Learn by Directing AI
Unit 3

Build staging models and resolve turbine identities

Step 1: Build the SCADA staging model

Time to build the first pipeline layer. The staging models source-conform the raw data -- no business logic, just clean inputs.

Direct Claude to build the staging model for SCADA data. Be specific about what you need in your context: the data dictionary, the naming convention (stg_ prefix), and the source-conform constraint. Feed Claude the relevant parts of your CLAUDE.md -- the SCADA columns, the unit conversion issue, and the turbine ID mapping problem.

The staging model needs to:

  • Convert wind speed from knots to m/s for the two German farms (DE-01, DE-02)
  • Join against the turbine mapping table to normalize all turbine IDs to a consistent format
  • Apply the stg_ naming prefix
  • Do no business logic -- source-conform only

The context you give Claude for this task matters. The data dictionary and the unit conversion issue are relevant. The SCD design decision is not -- that's for the dimension build later. Curating what Claude sees per task is a practice. Including everything dilutes attention. Including too little leaves Claude to fill gaps with defaults.
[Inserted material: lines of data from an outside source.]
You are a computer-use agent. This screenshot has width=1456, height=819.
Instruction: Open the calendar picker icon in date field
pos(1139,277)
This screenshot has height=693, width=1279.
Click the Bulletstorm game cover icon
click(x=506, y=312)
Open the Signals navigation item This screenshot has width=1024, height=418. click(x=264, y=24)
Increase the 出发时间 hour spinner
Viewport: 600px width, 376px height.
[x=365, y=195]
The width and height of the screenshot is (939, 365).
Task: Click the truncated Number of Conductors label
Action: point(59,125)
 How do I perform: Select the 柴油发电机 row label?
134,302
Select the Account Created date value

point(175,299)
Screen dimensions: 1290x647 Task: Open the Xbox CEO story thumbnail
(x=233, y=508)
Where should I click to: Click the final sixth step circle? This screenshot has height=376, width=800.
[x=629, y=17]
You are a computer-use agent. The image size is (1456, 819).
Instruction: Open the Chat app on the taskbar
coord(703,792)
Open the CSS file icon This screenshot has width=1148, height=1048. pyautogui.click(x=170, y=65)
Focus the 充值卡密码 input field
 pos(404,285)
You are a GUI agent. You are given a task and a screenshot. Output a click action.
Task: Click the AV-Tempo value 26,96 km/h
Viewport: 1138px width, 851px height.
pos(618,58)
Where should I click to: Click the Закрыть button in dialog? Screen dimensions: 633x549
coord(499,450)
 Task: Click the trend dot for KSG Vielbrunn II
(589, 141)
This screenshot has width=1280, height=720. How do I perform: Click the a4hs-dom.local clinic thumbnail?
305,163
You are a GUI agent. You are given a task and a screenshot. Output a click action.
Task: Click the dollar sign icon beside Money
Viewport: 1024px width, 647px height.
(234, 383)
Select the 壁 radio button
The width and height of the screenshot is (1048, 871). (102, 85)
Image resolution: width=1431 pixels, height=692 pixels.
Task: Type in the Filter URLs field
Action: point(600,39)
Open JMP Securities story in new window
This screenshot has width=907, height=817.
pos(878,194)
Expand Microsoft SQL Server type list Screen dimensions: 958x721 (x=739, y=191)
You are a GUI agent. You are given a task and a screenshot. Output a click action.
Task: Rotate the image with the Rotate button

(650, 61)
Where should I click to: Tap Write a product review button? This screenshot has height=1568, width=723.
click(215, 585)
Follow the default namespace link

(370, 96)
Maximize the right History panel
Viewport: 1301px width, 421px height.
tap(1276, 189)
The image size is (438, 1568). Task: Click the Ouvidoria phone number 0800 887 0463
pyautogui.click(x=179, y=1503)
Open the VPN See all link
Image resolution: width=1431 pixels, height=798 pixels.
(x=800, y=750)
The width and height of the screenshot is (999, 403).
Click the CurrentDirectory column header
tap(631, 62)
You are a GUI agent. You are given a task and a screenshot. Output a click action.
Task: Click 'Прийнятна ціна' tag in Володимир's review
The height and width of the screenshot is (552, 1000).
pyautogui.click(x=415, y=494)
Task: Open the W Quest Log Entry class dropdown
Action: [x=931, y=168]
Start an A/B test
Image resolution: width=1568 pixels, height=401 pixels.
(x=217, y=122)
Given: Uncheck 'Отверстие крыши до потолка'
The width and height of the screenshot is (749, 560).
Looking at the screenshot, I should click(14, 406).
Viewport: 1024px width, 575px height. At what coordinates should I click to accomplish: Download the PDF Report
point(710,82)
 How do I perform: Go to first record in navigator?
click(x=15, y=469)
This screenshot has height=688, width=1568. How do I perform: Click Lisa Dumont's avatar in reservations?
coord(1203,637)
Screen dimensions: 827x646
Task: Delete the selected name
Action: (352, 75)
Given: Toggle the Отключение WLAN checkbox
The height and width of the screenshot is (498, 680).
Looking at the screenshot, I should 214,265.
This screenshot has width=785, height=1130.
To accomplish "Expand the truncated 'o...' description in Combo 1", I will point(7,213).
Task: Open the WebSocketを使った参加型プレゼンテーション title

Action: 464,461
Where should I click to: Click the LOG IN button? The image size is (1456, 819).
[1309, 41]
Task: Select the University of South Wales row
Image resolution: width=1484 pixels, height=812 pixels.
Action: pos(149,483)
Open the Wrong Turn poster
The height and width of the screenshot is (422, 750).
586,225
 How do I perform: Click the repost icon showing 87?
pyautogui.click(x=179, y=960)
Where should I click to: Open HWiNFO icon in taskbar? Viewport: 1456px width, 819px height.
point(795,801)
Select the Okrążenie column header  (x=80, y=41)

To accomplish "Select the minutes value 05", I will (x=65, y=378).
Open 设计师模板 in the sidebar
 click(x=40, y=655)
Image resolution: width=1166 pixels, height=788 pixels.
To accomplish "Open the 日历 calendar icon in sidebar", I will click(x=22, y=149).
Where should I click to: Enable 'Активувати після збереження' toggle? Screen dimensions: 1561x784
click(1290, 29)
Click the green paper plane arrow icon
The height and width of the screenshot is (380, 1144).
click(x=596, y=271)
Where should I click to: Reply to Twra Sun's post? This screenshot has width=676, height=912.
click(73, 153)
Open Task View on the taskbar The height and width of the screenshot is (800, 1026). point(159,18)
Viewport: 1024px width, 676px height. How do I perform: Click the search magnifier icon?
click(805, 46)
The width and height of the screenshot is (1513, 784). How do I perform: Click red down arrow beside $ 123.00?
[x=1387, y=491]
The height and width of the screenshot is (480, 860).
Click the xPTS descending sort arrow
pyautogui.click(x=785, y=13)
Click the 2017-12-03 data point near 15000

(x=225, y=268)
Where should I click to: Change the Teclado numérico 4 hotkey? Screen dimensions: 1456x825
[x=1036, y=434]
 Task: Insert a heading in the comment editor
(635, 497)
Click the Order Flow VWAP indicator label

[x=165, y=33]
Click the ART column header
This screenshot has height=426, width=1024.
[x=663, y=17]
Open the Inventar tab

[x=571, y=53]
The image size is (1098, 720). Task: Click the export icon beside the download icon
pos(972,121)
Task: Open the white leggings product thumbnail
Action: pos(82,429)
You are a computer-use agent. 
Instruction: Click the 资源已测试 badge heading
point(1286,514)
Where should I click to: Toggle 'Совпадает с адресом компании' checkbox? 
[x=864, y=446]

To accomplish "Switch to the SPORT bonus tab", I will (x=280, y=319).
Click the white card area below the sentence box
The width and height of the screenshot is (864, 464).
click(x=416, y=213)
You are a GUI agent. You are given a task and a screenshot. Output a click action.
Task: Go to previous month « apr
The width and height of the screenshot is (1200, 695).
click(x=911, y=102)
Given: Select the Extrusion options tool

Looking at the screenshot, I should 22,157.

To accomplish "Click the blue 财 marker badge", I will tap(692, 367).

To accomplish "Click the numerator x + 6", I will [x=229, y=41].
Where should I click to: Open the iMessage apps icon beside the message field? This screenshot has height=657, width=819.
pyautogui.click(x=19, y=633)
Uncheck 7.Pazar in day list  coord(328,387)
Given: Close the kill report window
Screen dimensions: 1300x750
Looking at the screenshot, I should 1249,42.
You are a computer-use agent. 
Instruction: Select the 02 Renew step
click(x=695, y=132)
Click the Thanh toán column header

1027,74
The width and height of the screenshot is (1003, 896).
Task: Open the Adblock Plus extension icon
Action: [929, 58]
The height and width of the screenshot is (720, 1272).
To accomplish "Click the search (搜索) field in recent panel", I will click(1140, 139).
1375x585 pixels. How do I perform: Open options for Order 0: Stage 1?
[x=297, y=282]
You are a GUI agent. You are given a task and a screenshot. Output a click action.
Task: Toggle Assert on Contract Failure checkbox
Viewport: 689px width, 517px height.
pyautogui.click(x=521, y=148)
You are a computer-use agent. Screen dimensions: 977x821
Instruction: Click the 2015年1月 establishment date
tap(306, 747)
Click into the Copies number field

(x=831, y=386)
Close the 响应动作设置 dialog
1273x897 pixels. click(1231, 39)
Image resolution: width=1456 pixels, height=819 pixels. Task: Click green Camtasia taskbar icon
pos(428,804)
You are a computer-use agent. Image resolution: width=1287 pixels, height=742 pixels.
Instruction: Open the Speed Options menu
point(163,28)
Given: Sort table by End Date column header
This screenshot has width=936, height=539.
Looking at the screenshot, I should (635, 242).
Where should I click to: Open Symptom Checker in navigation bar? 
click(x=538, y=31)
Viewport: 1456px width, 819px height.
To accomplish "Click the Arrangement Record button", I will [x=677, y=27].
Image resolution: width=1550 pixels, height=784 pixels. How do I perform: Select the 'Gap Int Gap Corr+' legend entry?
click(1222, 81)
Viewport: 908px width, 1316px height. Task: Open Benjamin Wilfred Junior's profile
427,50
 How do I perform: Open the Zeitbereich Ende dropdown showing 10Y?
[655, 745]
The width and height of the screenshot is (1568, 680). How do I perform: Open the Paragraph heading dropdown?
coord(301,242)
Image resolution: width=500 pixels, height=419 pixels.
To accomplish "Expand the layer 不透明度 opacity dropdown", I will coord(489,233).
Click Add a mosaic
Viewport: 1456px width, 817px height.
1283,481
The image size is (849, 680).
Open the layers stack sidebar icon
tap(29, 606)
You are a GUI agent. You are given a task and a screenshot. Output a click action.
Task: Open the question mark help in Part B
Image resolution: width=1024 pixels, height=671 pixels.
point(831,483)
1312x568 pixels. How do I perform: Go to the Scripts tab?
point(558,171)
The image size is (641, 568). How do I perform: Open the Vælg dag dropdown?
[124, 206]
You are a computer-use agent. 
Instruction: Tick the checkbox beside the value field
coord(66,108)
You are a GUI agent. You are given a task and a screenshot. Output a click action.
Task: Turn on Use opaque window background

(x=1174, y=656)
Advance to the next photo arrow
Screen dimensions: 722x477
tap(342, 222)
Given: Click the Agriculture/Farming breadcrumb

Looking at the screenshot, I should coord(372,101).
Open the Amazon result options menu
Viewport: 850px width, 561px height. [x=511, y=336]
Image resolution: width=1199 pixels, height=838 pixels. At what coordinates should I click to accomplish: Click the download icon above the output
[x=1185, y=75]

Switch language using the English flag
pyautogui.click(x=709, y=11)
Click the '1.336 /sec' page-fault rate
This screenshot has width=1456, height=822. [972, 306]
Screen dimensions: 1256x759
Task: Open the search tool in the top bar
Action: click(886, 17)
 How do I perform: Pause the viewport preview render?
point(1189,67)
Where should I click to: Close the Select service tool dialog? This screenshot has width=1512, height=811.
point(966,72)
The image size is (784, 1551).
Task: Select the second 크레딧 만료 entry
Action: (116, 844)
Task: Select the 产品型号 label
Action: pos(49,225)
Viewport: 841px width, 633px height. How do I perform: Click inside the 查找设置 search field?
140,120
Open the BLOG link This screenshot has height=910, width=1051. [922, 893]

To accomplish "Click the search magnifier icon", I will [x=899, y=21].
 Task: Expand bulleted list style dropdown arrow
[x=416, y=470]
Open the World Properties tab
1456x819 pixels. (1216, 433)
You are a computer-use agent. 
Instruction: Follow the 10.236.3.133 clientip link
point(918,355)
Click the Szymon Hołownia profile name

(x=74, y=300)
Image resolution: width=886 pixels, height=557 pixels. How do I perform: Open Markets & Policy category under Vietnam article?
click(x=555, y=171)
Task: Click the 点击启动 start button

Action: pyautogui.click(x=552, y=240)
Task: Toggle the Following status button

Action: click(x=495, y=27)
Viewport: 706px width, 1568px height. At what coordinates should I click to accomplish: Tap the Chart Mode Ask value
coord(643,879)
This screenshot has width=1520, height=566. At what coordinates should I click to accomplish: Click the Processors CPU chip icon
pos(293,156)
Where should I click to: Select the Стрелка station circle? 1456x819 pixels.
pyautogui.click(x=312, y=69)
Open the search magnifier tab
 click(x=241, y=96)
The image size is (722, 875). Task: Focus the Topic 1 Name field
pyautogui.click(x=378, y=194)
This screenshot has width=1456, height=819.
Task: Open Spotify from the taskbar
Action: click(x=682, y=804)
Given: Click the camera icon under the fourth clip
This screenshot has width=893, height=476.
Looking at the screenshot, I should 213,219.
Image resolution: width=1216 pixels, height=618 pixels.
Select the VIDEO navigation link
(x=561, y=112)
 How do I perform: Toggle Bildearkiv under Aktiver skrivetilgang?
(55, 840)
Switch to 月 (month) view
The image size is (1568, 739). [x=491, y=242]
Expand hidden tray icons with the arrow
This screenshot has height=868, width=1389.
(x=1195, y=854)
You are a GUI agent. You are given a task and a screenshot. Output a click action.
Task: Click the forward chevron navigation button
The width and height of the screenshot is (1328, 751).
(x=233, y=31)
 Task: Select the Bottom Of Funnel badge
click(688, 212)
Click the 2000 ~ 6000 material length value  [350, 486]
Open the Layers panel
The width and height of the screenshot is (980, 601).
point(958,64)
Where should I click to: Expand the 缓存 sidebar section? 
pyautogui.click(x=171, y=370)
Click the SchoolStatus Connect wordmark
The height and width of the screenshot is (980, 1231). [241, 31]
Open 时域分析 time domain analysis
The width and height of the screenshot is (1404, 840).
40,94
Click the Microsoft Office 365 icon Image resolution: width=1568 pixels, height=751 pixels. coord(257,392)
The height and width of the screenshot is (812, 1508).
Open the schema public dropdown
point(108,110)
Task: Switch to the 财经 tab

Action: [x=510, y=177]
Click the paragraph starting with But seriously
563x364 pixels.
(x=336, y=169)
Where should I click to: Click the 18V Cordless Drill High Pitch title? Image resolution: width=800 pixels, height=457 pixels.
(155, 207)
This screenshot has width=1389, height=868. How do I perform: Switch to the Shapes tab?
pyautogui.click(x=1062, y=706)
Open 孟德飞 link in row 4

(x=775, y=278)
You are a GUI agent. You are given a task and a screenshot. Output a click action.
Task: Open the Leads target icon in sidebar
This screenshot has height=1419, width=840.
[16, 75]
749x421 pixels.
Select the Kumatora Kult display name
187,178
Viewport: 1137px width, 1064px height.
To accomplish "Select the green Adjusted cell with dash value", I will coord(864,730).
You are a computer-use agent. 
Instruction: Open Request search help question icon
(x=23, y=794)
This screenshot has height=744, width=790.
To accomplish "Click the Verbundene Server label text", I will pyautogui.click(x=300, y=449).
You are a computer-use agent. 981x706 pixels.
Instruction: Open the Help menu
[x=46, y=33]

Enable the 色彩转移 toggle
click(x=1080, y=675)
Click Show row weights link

Step 2: Build the component change staging model

Direct Claude to build the staging model for component changes. This one has a data quality challenge: Katrine suspects 10-15% of changes were never logged, and some records have missing old_model or new_model values.

The staging model should clean the change log: standardize component type names, handle the missing values, and use the same turbine ID format as the SCADA staging model.

If the Jinja logic for turbine ID resolution appears in both staging models, consider whether it should be a macro. The decision of what to extract into a macro is a design decision about maintainability. If the same ID resolution logic is duplicated in two models, a change to the mapping rules needs to be applied in two places -- and the second one is easy to miss.

Step 3: Verify the staging output

Query the staging models. Run these checks against your staged data:

SELECT DISTINCT farm_id, 
       MIN(wind_speed_ms) as min_wind, 
       MAX(wind_speed_ms) as max_wind
FROM stg_scada
GROUP BY farm_id
ORDER BY farm_id;

Are all wind speeds now in m/s? The German farms should show values in the same range as the Danish farms -- roughly 0 to 25 m/s. If DE-01 or DE-02 still shows values above 30, the conversion didn't apply.

Check the turbine IDs:

SELECT DISTINCT turbine_id, farm_id
FROM stg_scada
ORDER BY farm_id, turbine_id;

Are all turbine IDs in the consistent format? If you chose to normalize to farm-assigned format, the German farm turbines should now have IDs like DE01-T01 instead of SN-V110-2847. If they still show manufacturer serials, the mapping join didn't work.

Step 4: Profile the staged data

Direct Claude to profile the staged data. The profile informs the SCD build in the next unit.

SELECT COUNT(DISTINCT turbine_id) as turbines,
       COUNT(DISTINCT farm_id) as farms,
       MIN(timestamp) as earliest,
       MAX(timestamp) as latest,
       COUNT(*) as total_readings
FROM stg_scada;

How many distinct turbines? How many farms? What's the date range? For the component changes:

SELECT turbine_id, COUNT(*) as changes
FROM stg_component_changes
GROUP BY turbine_id
ORDER BY changes DESC
LIMIT 10;

How many component changes per turbine on average? Turbines with multiple changes will have multiple SCD Type 2 records. Turbines with no changes will have exactly one.

Step 5: Check turbine ID resolution

Look for orphaned records -- SCADA data where the turbine_id doesn't match any entry in the component change log:

SELECT s.turbine_id, s.farm_id, COUNT(*) as orphaned_readings
FROM stg_scada s
LEFT JOIN stg_component_changes c ON s.turbine_id = c.turbine_id
WHERE c.turbine_id IS NULL
GROUP BY s.turbine_id, s.farm_id;

If any turbines show up here, they have SCADA data but no component change history. This doesn't mean the data is wrong -- it means the mapping is incomplete, which is what Katrine told you about the Google Sheet. These turbines had no recorded component changes in the period.

Decide how to handle them. Quarantine (exclude from analysis until mapping is fixed) or flag (include with a warning column that the component history may be incomplete). Either decision is defensible -- the important thing is making it deliberately rather than letting the data silently vanish.

✓ Check

Check: Query the staging model. Are all wind speeds in the same unit (m/s)? Are turbine IDs consistent across Danish and German farms?